Court Opinion

ID: 5806636
Source: CourtListenerOpinion
Date Created: 2022-01-12 18:38:35.263582+00
Date Added: 2024-06-11T08:42:44.019909
License: Public Domain

Appeal from a decision of the Unemployment Insurance Appeal Board, filed May 21, 1975, which affirmed the decision of a referee sustaining an initial determination of the Industrial Commissioner disqualifying the claimant from receiving benefits because she voluntarily left her employment without good cause. The evidence before the representatives of the Industrial Commissioner at the local office indicates that the claimant had taken a leave of absence from her employment either for the purpose of furthering her education or to be near her mother who was very ill and not residing near her place of employment.
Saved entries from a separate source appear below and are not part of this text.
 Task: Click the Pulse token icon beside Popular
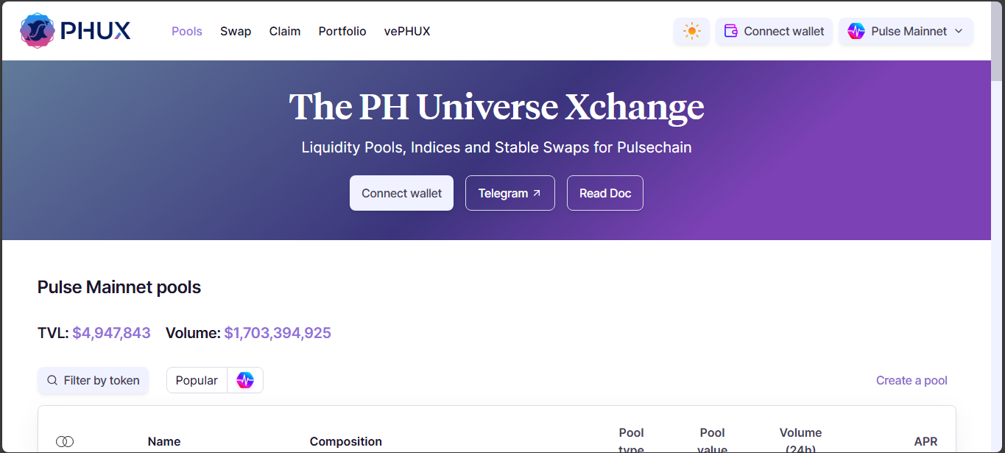pos(245,380)
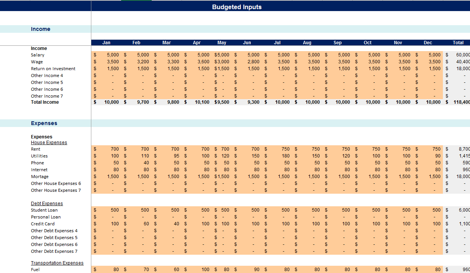Viewport: 470px width, 273px height.
Task: Select the Mortage row label
Action: coord(39,177)
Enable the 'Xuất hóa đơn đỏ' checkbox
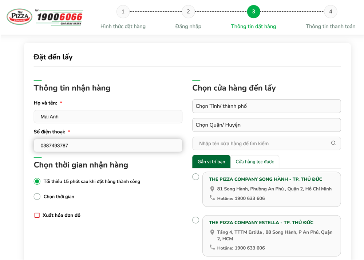Viewport: 364px width, 260px height. [37, 215]
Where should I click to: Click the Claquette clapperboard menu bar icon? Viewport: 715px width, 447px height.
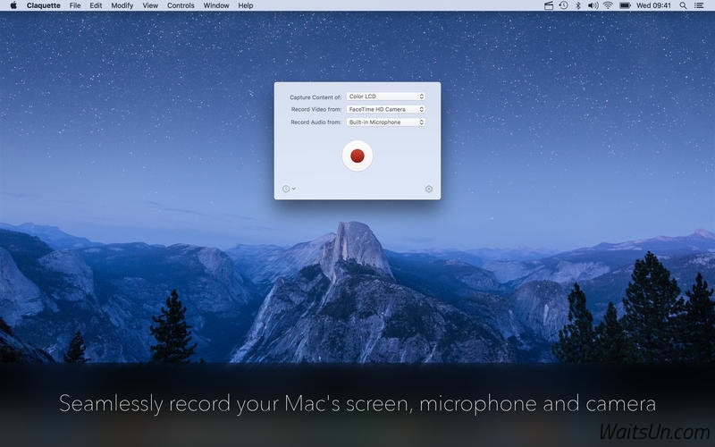548,5
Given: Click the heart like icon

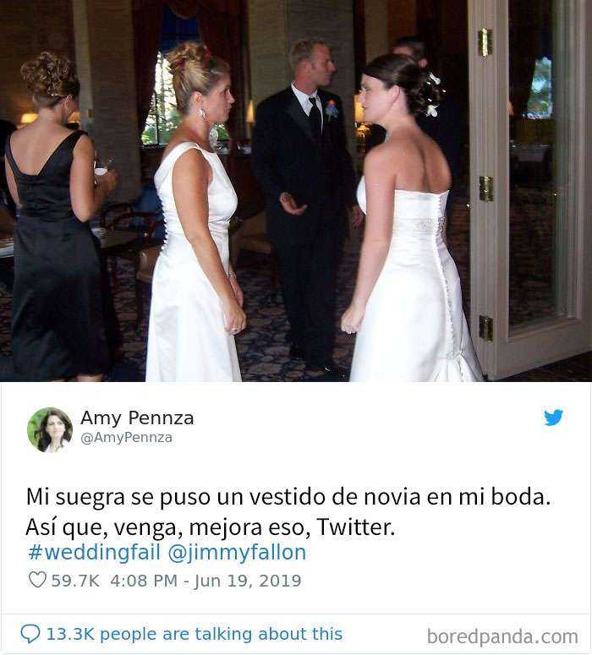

In a summary of interview signed by the claimant and dated October 1, 1974 she stated that she was not needed to provide care for her mother, and in one dated September 24, 1974 she stated that she simply "wanted to be near her”. At the referee’s hearing she stated that she did not have to take care of any of her mother’s needs, medically or otherwise. It was also brought out that the claimant’s father and adult brother were living at home. Her final statement at the hearing was that she had resided away from home for many years and "owed her one year of my time at home”. Upon the present record the notice to claimant that she was disqualified for a voluntary leaving of employment without good cause was *1006ample notice of all issues. The fact that the respondent’s initial notice referred only to education not being good cause is of no concern in this case. The question of the illness of the claimant’s mother was fully explored at all times and there was no failure of due process or providing a full and fair hearing on the issue. There can be no doubt that the claimant voluntarily severed her employment and the sole question for the board was good cause. The record contains substantial evidence to sustain the determination of the board. Although her mother apparently was serously ill, she was not needed at home, and the record establishes that her employment would have allowed her ample opportunity to visit her mother without having taken a year’s leave of absence. (Cf. Matter of Lauria [Catherwood], 18 AD2d 848.) Decision affirmed, without costs. Sweeney, J. P., Kane, Mahoney, Larkin and Herlihy, JJ., concur.